**Problem statement**
All entries must be given again in full, exactly as they were supplied.

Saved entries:
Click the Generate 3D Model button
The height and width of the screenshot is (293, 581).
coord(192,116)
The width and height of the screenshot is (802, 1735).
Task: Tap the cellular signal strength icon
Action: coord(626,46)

**Answer to this task**
Click the Generate 3D Model button
The height and width of the screenshot is (293, 581).
coord(192,116)
The width and height of the screenshot is (802, 1735).
Task: Tap the cellular signal strength icon
Action: coord(626,46)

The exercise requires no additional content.